* Consignes
Répondez à ces questions sur l'extrait consacré au ballet Helikopter :
1. En quelle année a eu lieu la rencontre entre le musicien allemand et le chorégraphe ?
2. Qui signe la lumière de l'œuvre ?
3. Dans la partie « Frénésie glacée », à qui les danseurs sont-ils comparés dans la phrase qui commence par « Nouveaux » ?

* Extrait de page
■ ■ ■ ■

Helikopter © Ballet Preljocaj

 
Une démarche hors normes
 
On ne reviendra pas sur le combat de la musique concrète, sorti de l’actualité car la musique électronique, son héritière, s’est imposée partout. Bref, on a le droit de préférer la mandoline ! Mais la rencontre, datée de 2001, entre le musicien allemand  et le chorégraphe du Pavillon noir aixois, n’est pas que provocante : elle peut séduire. Un moment d’échange entre les deux hommes, filmé  à l’époque de la création du ballet, est d’ailleurs projeté entre les deux séquences dansées, et elle captive par ce que l’on perçoit de la folle quête sonore du compositeur, tout droit sorti d’un Kubrick, avec ses airs de gentil gourou allumé.
 Une démarche hors normes pour Preljocaj, chorégraphe polymorphe qui a toujours aimé les défis et sait si bien les relever. Pas de revendication, ouf, mais du mouvement, et beaucoup, intimement mêlé au son des quatre hélicoptères sur lequel se détachent les coups d’archet du quatuor Arditi, sur bande évidemment. Il y a un quart de siècle, Preljocaj se lança dans cette démarche inouïe avec une intense excitation, affirmant que l’impossible n’était pas possible, et l’œuvre créa quelques remous, car le mariage de la gestique et la lumière, signée Patrick Riou, y est impressionnant.

 

Helikopter © Ballet Preljocaj

 
Frénésie glacée
 
Voici donc des corps lancés dans un tourbillon,  parcelles d’un tout indéfini, portés par une sorte de coulée vibrionnante qui les fait voltiger et se croiser sans arrêt, comme des bruissements visuels. Véritables éoliennes, propulsés par une inlassable énergie, ils ne se touchent presque jamais, évoluant sur des portées qui se voudraient en harmonie (si l’on ose dire) avec les mouvements planétaires. Nouveaux derviches, les danseurs sont prodigieux, et on se demande surtout comment ils parviennent à mémoriser les étapes de cette frénésie glacée, qui n’a rien d’une transe.

■ ■ ■ ■

* Données enregistrées
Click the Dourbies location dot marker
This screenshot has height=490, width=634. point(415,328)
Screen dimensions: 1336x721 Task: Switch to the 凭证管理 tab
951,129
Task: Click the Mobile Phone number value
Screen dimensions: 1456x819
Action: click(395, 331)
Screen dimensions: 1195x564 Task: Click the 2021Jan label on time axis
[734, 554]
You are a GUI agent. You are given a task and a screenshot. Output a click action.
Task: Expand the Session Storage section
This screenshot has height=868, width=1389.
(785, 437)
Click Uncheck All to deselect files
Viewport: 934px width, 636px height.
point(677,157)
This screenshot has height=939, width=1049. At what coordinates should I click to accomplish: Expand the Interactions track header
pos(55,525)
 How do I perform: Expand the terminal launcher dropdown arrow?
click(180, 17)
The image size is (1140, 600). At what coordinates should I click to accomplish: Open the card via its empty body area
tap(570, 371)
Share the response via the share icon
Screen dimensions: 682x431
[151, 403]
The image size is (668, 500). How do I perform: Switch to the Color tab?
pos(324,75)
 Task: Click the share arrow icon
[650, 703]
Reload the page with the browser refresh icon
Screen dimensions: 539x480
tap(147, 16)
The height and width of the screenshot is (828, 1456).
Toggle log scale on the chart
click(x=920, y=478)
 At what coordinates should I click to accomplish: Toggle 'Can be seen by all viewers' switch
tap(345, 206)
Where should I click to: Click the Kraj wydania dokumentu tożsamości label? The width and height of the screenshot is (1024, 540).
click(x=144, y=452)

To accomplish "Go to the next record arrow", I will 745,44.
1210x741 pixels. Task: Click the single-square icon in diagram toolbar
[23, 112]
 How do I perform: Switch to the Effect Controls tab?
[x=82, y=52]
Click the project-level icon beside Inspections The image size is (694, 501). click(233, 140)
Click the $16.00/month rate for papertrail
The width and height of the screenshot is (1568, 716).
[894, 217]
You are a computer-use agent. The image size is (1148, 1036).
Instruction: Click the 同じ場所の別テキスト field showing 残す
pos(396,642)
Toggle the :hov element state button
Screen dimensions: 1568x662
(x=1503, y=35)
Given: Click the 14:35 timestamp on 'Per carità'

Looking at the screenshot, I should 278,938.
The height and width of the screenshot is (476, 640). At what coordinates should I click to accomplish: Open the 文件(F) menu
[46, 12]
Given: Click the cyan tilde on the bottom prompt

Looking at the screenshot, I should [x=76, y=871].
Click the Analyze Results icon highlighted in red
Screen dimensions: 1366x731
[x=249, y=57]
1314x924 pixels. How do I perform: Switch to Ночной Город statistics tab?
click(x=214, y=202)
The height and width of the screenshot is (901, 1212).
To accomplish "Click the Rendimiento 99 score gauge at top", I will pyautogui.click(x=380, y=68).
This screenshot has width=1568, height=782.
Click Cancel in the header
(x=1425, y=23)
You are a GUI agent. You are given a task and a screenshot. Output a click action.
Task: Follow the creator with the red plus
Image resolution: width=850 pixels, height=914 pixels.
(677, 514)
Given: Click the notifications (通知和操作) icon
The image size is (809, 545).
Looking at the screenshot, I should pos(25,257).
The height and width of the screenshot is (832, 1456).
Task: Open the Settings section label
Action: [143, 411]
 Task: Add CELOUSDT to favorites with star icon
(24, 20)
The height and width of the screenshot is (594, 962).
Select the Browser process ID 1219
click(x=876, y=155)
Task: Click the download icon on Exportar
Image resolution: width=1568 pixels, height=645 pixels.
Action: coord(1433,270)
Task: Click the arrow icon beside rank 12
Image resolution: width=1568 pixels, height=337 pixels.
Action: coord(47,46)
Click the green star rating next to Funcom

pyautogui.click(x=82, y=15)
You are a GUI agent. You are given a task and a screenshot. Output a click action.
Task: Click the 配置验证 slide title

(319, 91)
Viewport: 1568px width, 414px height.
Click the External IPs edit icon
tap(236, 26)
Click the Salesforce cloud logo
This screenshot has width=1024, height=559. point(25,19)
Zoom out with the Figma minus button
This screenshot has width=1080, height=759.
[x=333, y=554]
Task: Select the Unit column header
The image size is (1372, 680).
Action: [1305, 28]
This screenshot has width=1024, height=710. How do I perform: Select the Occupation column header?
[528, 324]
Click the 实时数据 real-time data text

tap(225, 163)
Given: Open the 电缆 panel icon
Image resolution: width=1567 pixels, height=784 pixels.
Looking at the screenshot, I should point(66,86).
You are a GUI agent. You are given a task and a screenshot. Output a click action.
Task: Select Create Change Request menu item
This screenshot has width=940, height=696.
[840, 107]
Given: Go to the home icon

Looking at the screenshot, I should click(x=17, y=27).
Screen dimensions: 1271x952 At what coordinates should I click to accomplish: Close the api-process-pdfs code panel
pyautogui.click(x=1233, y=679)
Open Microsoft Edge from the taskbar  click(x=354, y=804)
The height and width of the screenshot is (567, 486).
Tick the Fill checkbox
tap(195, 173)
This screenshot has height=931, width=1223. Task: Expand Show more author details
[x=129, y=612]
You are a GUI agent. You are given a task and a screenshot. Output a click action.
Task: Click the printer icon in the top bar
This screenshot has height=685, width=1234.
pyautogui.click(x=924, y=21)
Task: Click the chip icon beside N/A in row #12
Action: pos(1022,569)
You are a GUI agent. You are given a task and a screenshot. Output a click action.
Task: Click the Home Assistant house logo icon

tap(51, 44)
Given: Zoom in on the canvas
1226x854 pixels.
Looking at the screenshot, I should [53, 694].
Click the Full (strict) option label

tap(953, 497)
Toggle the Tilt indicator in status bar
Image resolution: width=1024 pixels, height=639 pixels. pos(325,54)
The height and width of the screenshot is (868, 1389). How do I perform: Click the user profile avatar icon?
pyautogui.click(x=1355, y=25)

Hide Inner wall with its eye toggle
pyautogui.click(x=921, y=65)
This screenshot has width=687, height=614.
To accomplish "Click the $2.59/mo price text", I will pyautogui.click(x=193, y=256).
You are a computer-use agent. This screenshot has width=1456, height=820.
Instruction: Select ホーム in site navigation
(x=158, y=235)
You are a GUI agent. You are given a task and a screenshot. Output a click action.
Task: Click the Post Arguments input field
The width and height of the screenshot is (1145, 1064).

■ ■ ■ ■

* Corrigé
1. En 2001.
2. Patrick Riou.
3. À des derviches.